§ Given text:
- - - -

Applying Mathematics
The fire industry calling is a noble one. It is uses scientific principles to enable its very existence. The fire industry, however, calculates fire engineering designs based on formulas that its technicians have no way of understanding or verifying are accurate. The industry needs a Resident Mathematician to ensure that the formulas they use are correct. Fire engineers do not always understand the physical properties of the clean agents they use. Some do not wholly appreciate the impact of temperature on the state of an agent or its pressures. Novec™ 1230 for instance is an organic compound which deteriorates quickly to a point of non-effectiveness if poorly handled and stored. These problems and many more can be solved in the fire industry by the application of fundamental scientific and engineering principles. But they can only be proved by the application of the mathematics of them. Coltraco are at the vanguard of this in the fire industry.

- - - -

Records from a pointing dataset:
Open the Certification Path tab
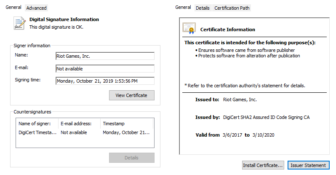This screenshot has height=175, width=336. point(232,8)
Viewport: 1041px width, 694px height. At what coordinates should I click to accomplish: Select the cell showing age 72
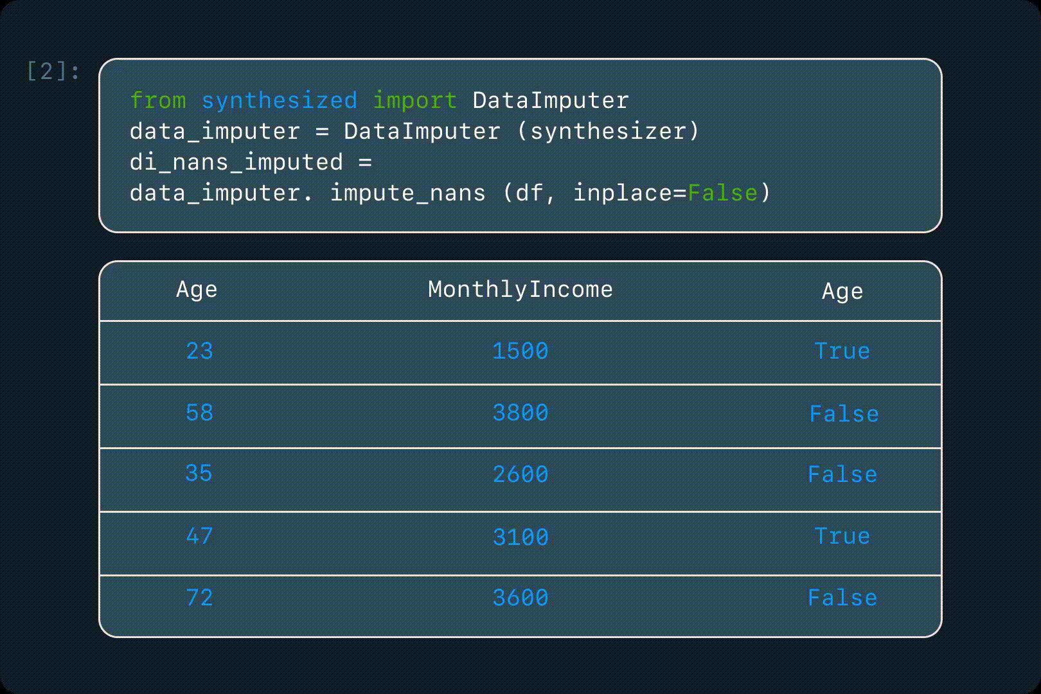tap(199, 598)
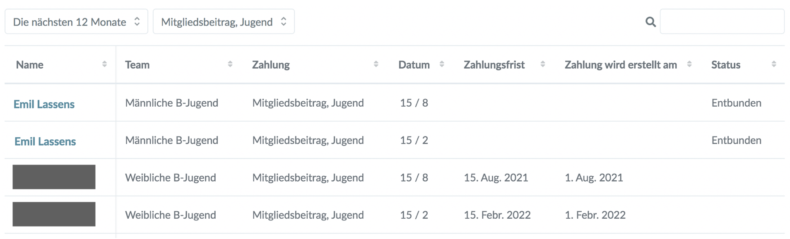Screen dimensions: 790x239
Task: Click the Name column header
Action: point(30,65)
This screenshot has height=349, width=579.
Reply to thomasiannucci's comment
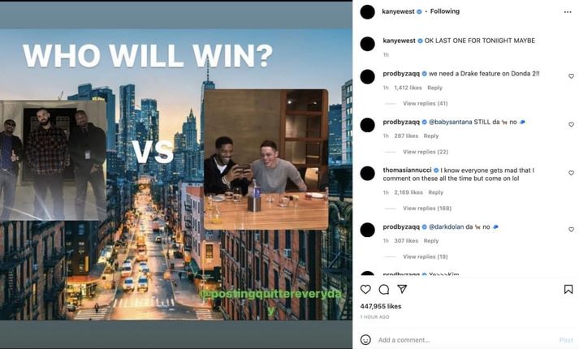click(435, 192)
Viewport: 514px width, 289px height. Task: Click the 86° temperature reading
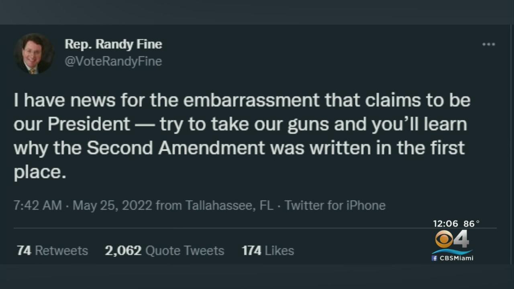click(471, 224)
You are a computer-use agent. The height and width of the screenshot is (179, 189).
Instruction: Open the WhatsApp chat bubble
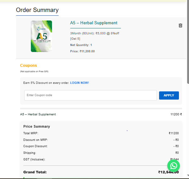(174, 166)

- - - -

§ Aim of the task: Resume the passage on applying mathematics in the fire industry, continuing it from the point at which it stops.

§ Task response:
Clean Agents
Are pressurised liquefied gases or non-liquefied gases that are pressurised on actuation. CO2 is permanently under 720 psi or 49 bar of pressure ie nearly 50 times atmospheric pressure (by comparison a cup of water at sea level exists at 1 bar or 14.5 psi). Its state changes under increased temperatures to one that is neither a liquid nor a gas. Gases under pressure are often effectively considered by the industry as single and passive cylinder columns of solid material from the perspective of their monitoring following installation. Whereas being under pressure and constantly changing under temperature they should be considered as active and dynamic systems requiring constant monitoring .these are not passive systems therefore; they are dynamic ones, and all dynamic systems under pressure need constant monitoring. Coltraco aims to be the lead technical authority in the monitoring of liquefied and non-liquefied clean agents during the life of the gaseous extinguishing system once it has been installed and commissioned.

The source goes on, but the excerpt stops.